- Exercise description:
Could you reproduce, word for word, everything below from the line containing "Ex-prefeito de Fortaleza" down to the line containing "Children's Collection (494, 1445)", with both of those lines included and no others?

____________________

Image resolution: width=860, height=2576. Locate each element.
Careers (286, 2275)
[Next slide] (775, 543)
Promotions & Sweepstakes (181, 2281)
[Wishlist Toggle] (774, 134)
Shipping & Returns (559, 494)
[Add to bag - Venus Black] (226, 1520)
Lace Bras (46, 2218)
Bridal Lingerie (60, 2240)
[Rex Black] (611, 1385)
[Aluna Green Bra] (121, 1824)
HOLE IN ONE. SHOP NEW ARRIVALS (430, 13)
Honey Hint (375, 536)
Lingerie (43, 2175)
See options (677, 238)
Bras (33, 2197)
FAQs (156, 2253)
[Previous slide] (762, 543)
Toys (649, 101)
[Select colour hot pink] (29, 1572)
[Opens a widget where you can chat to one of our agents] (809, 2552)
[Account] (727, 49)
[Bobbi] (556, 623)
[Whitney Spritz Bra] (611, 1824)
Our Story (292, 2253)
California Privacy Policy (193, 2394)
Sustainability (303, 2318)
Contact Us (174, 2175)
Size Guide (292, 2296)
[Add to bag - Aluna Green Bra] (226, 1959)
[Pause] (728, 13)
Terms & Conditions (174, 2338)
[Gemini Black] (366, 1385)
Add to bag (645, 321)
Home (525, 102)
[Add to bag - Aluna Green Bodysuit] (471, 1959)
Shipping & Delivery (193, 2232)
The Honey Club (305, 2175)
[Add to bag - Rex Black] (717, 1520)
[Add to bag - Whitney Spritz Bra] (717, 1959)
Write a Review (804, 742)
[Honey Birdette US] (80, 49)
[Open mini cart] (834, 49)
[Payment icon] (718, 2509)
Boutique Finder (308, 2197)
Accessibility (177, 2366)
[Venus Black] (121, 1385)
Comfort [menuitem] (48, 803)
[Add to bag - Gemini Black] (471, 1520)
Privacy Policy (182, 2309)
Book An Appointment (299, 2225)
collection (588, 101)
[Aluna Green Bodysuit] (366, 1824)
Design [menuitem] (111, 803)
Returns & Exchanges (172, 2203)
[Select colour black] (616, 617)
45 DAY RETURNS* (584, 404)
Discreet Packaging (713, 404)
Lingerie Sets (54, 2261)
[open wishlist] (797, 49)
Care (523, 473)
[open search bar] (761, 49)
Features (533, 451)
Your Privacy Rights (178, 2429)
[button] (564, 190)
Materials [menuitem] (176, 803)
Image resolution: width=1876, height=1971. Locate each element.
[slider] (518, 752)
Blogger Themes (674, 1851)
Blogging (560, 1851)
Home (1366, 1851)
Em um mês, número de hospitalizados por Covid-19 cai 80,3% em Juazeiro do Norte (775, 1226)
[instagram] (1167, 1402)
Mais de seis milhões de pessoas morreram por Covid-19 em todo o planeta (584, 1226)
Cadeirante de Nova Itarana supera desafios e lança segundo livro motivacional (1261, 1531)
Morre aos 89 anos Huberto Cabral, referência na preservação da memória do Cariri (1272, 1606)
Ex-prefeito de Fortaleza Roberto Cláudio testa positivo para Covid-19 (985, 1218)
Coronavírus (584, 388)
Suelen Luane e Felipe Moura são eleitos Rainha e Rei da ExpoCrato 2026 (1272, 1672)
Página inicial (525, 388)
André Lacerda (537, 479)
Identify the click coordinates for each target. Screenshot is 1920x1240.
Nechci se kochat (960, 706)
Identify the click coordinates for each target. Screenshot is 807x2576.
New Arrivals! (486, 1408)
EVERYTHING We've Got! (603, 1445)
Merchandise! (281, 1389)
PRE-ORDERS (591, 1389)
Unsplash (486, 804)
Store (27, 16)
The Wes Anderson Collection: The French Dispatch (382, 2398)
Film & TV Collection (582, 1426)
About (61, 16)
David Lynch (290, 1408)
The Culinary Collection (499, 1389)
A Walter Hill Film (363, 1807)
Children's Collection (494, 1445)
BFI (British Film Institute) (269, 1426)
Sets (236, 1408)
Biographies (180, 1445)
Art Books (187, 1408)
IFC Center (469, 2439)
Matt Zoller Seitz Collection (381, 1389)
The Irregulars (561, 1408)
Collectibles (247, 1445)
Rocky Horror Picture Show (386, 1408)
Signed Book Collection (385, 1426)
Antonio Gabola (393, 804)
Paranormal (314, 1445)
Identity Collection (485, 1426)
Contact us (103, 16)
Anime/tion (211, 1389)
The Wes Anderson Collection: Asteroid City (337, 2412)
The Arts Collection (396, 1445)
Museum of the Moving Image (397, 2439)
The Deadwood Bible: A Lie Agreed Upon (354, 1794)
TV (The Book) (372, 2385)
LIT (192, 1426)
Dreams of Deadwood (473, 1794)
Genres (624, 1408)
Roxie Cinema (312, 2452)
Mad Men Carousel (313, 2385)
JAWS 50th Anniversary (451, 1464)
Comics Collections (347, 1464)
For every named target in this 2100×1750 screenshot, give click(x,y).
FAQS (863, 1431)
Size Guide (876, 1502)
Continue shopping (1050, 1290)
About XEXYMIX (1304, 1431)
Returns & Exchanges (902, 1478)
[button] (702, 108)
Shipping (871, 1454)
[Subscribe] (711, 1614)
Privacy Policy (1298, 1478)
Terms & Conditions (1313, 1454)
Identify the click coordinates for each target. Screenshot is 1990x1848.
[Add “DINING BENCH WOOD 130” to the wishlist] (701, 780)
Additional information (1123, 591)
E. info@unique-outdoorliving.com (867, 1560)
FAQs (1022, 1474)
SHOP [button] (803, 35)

____________________

- Written answer:
Ex-prefeito de Fortaleza Roberto Cláudio testa positivo para Covid-19 (985, 1218)
Coronavírus (584, 388)
Suelen Luane e Felipe Moura são eleitos Rainha e Rei da ExpoCrato 2026 (1272, 1672)
Página inicial (525, 388)
André Lacerda (537, 479)
Identify the click coordinates for each target. Screenshot is 1920x1240.
Nechci se kochat (960, 706)
Identify the click coordinates for each target. Screenshot is 807x2576.
New Arrivals! (486, 1408)
EVERYTHING We've Got! (603, 1445)
Merchandise! (281, 1389)
PRE-ORDERS (591, 1389)
Unsplash (486, 804)
Store (27, 16)
The Wes Anderson Collection: The French Dispatch (382, 2398)
Film & TV Collection (582, 1426)
About (61, 16)
David Lynch (290, 1408)
The Culinary Collection (499, 1389)
A Walter Hill Film (363, 1807)
Children's Collection (494, 1445)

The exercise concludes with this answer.